No single text has been more influential on the practice of architecture over the last twenty years than Gilles Deleuze and Felix Guattari’s A Thousand Plateaus, volume two of Capitalism and Schizophrenia, translated into English by Brian Massumi in 1987. Since its North American reception there have been two major interpretations of their work within Architectural education and practice, one primarily formal, and the emphasizing other operative dimensions of architecture.

The formal line of interpretation was intensified by Tom Conley’s 1993 translation of The Fold, which deals directly with both baroque architecture and the work of young architect, Bernard Cache. This work stimulated many new formal investigations in architectural practice. A Thousand Plateaus, which had already introduced the concept of the fold to English audiences augments this concept with a much more diverse palette of forms and formal strategies.

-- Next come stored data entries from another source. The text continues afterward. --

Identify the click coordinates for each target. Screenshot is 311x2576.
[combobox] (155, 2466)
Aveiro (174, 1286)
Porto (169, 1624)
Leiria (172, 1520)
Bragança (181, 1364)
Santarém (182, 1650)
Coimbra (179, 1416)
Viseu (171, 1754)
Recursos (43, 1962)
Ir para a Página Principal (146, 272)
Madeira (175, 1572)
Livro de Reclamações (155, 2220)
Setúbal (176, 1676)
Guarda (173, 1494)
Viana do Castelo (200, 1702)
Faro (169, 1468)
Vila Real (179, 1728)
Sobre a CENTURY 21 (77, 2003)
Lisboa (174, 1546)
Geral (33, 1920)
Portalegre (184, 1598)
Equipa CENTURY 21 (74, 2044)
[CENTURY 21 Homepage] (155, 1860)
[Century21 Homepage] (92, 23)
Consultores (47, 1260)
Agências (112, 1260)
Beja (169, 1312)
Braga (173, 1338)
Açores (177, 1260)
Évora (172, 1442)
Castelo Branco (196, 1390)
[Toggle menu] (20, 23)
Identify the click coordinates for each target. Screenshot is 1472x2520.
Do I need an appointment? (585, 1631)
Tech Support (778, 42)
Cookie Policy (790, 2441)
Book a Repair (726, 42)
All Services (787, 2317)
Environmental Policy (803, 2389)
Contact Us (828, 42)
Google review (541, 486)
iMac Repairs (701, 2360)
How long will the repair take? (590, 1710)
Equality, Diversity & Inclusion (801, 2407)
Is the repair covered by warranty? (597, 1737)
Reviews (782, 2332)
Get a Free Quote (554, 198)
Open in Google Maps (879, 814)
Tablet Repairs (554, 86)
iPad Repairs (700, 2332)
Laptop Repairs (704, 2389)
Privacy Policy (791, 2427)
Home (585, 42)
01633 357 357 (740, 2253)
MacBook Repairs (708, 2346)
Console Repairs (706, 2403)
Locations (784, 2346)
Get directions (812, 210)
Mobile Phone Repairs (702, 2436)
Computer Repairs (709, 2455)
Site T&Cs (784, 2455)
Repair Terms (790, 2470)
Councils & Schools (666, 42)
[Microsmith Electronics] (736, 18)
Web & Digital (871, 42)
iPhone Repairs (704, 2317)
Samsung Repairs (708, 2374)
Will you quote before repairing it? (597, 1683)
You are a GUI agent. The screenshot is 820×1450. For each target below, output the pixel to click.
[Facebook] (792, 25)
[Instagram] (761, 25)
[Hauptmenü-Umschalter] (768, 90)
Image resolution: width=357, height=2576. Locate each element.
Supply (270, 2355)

By the early 1990s, architects and landscape architects had already taken up a more sympathetic reading of A thousand Plateaus, as a practical tool to understand architecture as operational rather than representational, or signifying. In this trajectory Deleuze forms the foundation for the call for projective practice instead of critical theory in the work of Stan Allen, James Corner, Sanford Kwinter, Alejandro Zaero-Paolo and many others. For these architects the book’s emphasis on program and diagram unlocks a set of new tools for practice.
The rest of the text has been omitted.